Data shown START
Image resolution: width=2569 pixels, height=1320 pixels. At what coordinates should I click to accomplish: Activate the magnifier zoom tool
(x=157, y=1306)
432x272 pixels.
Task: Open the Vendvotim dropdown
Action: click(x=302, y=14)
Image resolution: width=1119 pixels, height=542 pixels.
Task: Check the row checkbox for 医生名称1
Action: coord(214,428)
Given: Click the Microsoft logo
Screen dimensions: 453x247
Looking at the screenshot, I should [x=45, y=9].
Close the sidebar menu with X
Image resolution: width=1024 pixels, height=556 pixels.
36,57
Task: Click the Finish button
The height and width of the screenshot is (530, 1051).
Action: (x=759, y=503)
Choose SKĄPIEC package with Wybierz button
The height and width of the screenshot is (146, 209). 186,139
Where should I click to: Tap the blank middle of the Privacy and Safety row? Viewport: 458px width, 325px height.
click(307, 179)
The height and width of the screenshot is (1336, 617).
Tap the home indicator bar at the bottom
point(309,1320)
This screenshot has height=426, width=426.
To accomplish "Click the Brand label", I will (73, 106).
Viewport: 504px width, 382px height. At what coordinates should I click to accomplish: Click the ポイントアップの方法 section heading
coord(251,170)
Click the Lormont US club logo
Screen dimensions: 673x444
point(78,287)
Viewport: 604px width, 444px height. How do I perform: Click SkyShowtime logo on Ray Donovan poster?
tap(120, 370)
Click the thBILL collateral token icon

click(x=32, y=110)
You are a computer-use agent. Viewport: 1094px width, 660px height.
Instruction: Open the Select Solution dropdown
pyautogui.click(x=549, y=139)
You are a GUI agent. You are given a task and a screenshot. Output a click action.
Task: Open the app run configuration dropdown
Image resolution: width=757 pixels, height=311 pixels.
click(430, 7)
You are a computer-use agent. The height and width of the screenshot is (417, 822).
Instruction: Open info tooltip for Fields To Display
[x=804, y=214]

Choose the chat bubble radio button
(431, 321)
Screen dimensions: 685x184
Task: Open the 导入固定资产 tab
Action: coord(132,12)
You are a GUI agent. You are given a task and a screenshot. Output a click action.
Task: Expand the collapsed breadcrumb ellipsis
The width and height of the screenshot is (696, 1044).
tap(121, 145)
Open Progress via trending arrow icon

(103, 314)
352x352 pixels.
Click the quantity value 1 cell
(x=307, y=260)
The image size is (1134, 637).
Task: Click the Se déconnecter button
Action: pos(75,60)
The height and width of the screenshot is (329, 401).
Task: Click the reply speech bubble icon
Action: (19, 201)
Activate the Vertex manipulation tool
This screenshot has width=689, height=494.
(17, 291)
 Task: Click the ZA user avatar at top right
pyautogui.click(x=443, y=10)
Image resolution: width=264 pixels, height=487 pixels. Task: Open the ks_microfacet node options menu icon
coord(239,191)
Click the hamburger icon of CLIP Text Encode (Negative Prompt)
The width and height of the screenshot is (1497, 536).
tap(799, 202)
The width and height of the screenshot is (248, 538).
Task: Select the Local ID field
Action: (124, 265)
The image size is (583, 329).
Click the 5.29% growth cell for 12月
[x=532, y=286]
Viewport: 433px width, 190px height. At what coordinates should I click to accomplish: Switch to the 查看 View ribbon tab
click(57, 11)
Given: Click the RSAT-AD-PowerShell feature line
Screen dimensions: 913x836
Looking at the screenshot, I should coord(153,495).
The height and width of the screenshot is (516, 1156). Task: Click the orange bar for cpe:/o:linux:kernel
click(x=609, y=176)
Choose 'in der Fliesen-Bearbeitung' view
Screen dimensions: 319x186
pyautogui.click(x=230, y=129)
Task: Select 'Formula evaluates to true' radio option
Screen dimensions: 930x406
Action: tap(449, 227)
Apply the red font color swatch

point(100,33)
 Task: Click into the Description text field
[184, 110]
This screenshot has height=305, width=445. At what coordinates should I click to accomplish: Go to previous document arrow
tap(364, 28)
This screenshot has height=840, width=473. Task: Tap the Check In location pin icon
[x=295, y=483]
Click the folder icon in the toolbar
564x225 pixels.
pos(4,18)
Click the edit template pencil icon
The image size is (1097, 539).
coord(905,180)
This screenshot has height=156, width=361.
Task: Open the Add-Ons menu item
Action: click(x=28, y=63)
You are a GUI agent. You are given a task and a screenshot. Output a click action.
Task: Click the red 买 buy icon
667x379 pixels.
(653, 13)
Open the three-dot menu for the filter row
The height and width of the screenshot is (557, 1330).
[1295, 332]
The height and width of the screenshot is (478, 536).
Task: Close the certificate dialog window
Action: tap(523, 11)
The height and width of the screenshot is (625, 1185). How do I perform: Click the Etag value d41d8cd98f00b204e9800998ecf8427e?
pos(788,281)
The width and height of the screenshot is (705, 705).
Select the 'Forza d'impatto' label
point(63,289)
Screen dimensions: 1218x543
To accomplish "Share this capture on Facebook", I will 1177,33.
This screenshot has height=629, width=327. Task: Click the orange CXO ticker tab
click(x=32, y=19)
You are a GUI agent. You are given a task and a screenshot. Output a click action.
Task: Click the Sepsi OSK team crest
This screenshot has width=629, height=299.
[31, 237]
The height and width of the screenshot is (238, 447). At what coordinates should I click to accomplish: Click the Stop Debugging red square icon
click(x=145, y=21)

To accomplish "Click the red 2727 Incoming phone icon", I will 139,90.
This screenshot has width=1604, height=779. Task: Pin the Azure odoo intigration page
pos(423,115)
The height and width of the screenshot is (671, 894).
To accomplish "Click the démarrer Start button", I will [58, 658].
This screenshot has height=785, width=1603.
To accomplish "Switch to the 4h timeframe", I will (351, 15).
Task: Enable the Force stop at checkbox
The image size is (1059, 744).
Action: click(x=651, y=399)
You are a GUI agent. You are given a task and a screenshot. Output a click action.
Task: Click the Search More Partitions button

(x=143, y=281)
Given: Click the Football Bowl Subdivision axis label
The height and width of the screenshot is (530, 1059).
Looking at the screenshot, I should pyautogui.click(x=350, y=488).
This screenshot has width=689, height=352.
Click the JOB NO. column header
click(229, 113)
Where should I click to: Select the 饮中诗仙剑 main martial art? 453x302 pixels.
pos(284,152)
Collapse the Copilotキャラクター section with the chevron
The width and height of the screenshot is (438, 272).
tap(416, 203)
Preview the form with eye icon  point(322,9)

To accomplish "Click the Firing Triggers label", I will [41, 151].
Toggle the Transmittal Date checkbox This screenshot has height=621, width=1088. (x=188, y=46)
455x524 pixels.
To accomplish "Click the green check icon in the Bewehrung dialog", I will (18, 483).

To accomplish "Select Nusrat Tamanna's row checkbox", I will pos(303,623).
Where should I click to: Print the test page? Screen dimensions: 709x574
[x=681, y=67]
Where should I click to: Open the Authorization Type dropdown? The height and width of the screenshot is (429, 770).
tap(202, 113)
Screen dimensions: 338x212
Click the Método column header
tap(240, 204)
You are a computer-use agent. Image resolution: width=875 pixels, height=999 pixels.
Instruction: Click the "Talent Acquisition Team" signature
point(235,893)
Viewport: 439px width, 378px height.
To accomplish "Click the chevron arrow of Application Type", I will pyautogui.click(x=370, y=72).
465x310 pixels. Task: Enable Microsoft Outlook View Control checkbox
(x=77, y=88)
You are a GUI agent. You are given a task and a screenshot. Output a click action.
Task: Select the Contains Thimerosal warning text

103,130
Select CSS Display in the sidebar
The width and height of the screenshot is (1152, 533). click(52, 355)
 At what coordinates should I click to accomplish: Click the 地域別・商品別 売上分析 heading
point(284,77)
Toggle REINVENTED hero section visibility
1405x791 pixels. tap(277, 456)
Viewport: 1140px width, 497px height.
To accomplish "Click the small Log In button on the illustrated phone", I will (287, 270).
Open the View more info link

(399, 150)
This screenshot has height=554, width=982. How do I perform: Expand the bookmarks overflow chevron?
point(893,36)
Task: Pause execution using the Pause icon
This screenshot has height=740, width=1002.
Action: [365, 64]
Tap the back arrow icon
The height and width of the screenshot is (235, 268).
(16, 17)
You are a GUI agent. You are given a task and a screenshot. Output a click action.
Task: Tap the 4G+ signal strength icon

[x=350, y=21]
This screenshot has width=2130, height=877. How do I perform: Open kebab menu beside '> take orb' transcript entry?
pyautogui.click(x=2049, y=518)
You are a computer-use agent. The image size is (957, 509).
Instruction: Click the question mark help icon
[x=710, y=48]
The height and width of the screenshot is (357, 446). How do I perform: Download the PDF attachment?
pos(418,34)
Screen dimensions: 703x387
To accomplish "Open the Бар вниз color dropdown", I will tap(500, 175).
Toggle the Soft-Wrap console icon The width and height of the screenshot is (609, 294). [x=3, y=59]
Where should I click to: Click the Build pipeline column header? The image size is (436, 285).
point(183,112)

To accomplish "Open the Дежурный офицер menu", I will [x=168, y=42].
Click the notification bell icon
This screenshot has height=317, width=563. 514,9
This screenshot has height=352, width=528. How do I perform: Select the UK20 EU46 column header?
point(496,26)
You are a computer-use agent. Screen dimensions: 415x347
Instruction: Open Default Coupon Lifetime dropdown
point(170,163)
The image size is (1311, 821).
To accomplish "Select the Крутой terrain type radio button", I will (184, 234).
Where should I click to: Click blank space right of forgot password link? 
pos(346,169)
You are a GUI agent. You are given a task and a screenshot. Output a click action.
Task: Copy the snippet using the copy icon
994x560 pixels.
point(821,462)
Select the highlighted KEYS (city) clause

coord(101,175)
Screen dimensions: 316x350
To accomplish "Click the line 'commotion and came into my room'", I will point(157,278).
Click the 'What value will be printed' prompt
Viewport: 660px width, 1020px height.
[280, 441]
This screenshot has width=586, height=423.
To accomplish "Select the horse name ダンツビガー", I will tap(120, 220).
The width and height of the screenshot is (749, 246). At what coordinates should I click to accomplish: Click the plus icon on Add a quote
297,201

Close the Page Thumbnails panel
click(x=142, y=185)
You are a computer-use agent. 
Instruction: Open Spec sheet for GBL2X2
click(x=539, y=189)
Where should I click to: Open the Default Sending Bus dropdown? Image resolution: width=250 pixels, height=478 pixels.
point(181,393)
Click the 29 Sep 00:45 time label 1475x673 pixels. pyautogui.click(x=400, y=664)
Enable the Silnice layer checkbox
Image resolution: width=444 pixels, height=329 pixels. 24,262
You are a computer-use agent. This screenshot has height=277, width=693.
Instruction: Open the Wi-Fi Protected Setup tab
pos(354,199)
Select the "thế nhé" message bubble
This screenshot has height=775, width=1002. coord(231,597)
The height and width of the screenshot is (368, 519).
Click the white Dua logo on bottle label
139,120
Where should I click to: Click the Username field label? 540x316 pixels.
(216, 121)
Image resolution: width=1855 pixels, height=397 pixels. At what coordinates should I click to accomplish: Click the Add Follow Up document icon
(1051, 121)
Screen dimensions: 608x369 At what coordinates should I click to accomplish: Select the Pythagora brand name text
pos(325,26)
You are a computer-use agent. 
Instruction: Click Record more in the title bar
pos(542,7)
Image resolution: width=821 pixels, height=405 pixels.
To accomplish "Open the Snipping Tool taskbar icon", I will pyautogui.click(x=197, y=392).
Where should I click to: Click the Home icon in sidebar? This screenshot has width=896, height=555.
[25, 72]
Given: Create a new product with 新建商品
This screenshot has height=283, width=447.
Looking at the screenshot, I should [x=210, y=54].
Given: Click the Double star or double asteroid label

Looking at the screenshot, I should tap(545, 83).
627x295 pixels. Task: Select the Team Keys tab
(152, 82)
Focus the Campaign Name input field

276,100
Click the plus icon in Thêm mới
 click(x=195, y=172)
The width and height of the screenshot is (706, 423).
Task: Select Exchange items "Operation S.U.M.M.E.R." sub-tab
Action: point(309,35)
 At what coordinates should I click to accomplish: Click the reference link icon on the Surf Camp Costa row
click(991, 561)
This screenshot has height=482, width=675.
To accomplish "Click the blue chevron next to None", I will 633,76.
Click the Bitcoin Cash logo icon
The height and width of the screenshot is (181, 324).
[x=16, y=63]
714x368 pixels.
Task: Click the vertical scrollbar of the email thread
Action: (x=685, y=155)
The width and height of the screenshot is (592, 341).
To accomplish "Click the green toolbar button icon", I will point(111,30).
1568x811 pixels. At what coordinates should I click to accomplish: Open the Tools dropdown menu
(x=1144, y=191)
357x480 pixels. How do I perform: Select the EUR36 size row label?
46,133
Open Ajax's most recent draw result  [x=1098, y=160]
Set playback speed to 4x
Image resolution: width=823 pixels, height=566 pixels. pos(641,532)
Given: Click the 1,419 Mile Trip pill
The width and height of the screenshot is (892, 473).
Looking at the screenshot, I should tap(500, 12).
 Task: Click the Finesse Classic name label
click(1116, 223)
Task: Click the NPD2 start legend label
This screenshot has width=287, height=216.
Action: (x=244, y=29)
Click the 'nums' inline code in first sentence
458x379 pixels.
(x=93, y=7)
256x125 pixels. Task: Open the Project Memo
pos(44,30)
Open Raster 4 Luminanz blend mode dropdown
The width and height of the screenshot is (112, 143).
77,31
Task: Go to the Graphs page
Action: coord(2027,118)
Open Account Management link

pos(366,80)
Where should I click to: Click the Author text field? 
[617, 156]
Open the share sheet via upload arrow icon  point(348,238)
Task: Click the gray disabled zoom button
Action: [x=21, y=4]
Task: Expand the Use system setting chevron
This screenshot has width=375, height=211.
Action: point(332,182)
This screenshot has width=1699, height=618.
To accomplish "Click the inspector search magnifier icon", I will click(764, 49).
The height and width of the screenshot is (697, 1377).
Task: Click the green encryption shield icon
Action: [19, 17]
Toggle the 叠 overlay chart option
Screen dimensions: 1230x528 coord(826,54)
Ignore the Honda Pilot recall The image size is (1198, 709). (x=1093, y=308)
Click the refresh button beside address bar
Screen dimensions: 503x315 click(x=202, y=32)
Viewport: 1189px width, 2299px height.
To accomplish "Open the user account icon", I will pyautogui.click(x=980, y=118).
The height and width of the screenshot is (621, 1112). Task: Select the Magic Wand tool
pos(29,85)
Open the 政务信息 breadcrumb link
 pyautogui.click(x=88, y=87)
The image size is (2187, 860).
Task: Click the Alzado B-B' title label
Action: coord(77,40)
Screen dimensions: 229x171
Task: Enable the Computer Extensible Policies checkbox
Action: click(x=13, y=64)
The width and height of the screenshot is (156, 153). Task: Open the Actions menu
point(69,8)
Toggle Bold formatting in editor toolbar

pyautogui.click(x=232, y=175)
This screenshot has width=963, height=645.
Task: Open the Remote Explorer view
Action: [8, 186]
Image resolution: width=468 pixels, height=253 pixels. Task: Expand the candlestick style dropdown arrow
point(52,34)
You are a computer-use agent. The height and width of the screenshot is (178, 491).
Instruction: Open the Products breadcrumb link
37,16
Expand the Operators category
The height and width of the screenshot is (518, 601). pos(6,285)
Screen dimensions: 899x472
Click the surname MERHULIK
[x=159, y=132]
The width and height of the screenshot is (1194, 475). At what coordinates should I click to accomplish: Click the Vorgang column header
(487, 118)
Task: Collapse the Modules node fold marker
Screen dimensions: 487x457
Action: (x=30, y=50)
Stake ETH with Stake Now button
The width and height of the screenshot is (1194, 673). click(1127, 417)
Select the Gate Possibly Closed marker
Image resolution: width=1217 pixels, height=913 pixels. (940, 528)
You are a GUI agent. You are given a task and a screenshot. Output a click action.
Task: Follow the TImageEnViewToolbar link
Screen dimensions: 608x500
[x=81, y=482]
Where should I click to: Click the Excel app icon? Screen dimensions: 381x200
Data shown END
- _Prompt_:
From the entries above, print the lines beginning at the one with "Screen dimensions: 319x186" and stopping after the one with "Task: Click the red 买 buy icon", exactly as written and with nothing else.

- _Your solution_:
Screen dimensions: 319x186
pyautogui.click(x=230, y=129)
Task: Select 'Formula evaluates to true' radio option
Screen dimensions: 930x406
Action: tap(449, 227)
Apply the red font color swatch

point(100,33)
 Task: Click into the Description text field
[184, 110]
This screenshot has height=305, width=445. At what coordinates should I click to accomplish: Go to previous document arrow
tap(364, 28)
This screenshot has height=840, width=473. Task: Tap the Check In location pin icon
[x=295, y=483]
Click the folder icon in the toolbar
564x225 pixels.
pos(4,18)
Click the edit template pencil icon
The image size is (1097, 539).
coord(905,180)
This screenshot has height=156, width=361.
Task: Open the Add-Ons menu item
Action: click(x=28, y=63)
You are a GUI agent. You are given a task and a screenshot. Output a click action.
Task: Click the red 买 buy icon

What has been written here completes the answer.